• **Dataset**

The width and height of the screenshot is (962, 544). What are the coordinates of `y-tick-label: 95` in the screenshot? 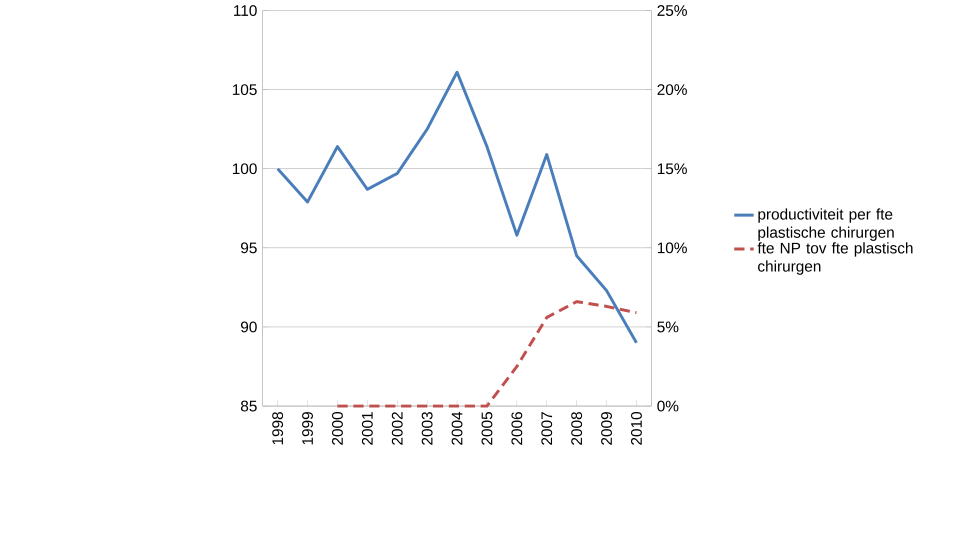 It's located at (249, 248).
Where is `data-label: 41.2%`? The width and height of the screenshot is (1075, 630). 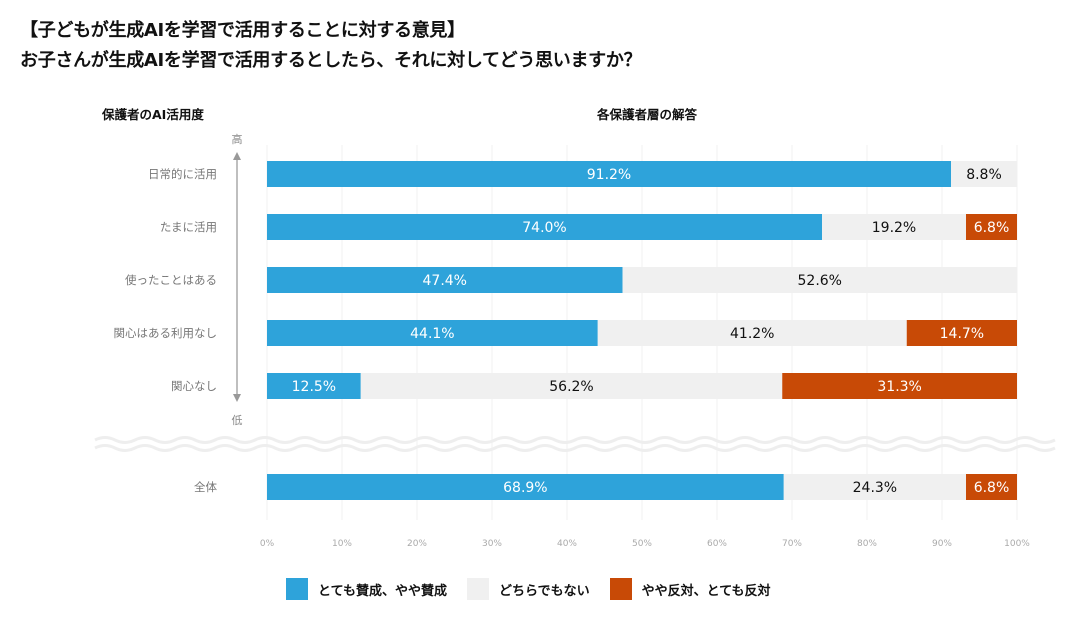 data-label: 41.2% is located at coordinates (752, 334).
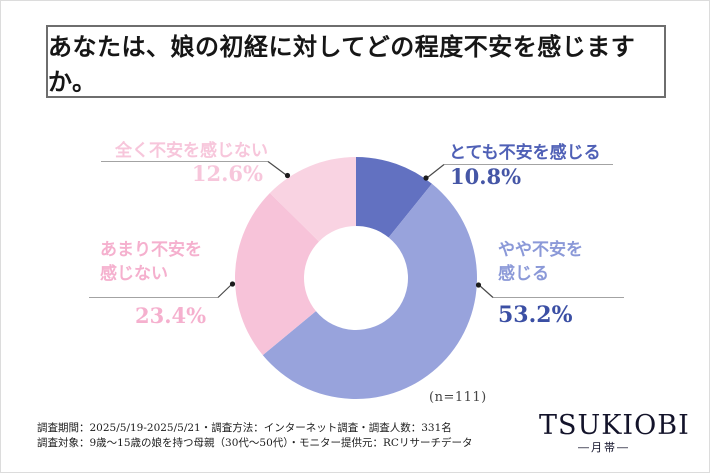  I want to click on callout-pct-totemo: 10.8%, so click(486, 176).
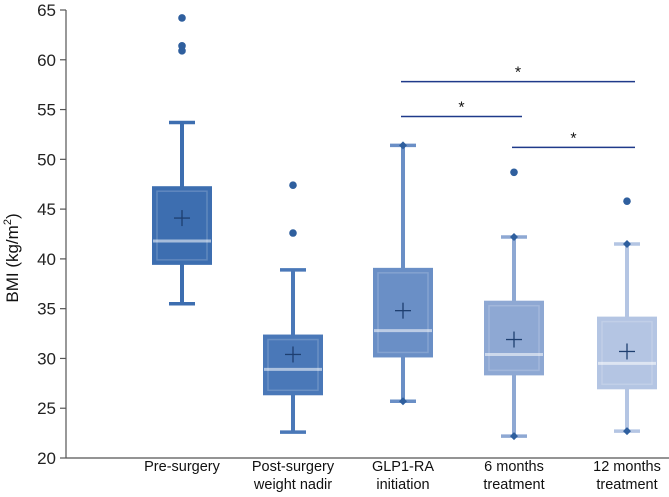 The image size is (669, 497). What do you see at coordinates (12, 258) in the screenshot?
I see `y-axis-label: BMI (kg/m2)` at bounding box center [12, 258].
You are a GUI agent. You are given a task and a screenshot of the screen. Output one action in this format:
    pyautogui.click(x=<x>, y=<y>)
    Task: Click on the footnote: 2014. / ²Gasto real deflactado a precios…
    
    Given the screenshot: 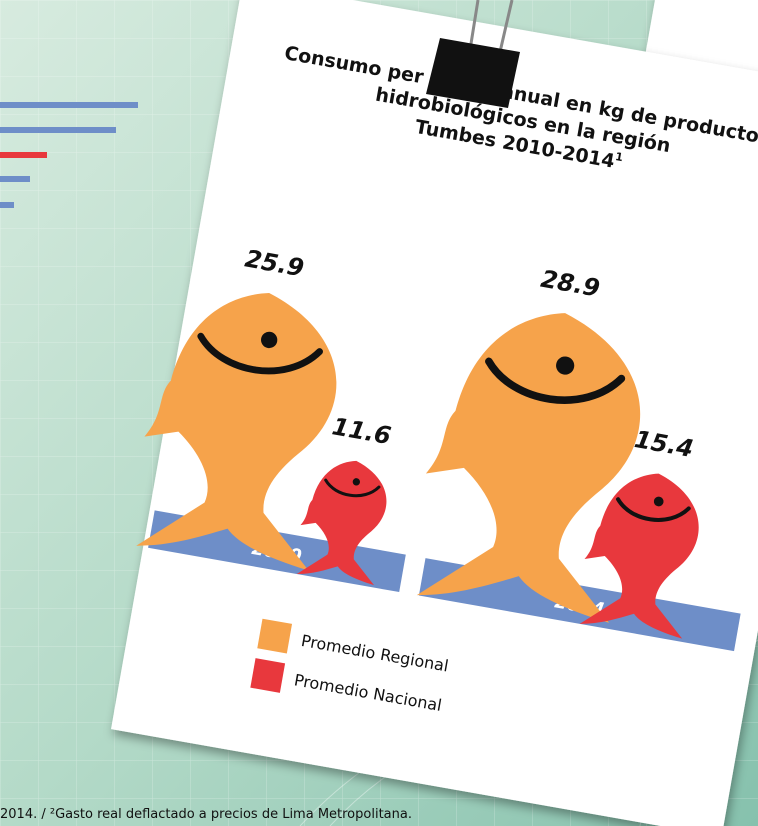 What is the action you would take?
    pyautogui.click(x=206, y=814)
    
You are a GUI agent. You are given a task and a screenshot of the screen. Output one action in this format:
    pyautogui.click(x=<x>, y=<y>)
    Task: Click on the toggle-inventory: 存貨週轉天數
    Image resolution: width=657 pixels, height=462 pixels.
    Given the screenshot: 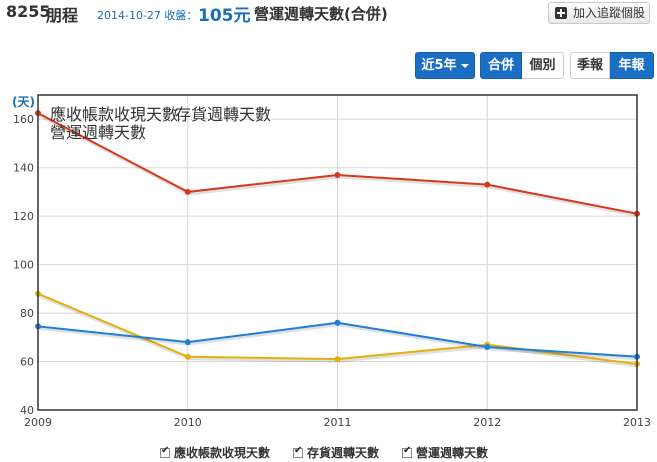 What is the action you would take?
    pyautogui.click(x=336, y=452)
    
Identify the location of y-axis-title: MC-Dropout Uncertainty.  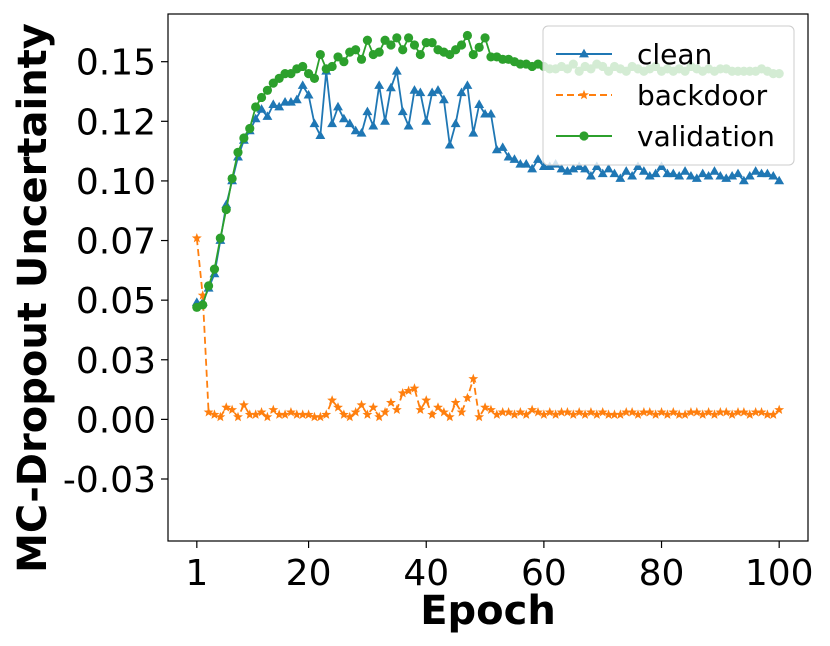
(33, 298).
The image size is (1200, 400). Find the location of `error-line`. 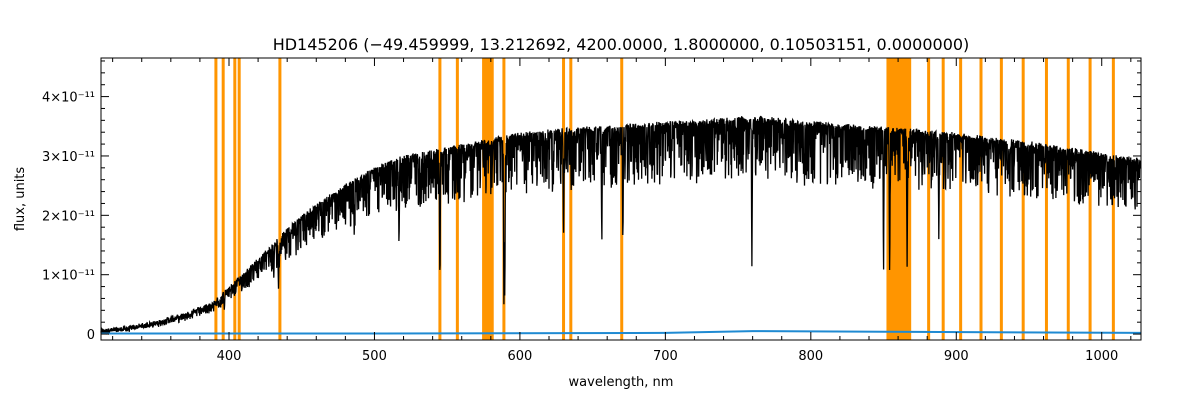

• **Prompt**
Write out the lines of the data as a JSON list of strings, one string per line with blank lines omitted. Begin with the line containing "Identify the location", continue through the end of the data, and leave the pictures out.

• **Reply to the exercise**
[
  "Identify the location of y-axis-title: MC-Dropout Uncertainty.  ",
  "(33, 298).",
  "The image size is (1200, 400). Find the location of `error-line`. "
]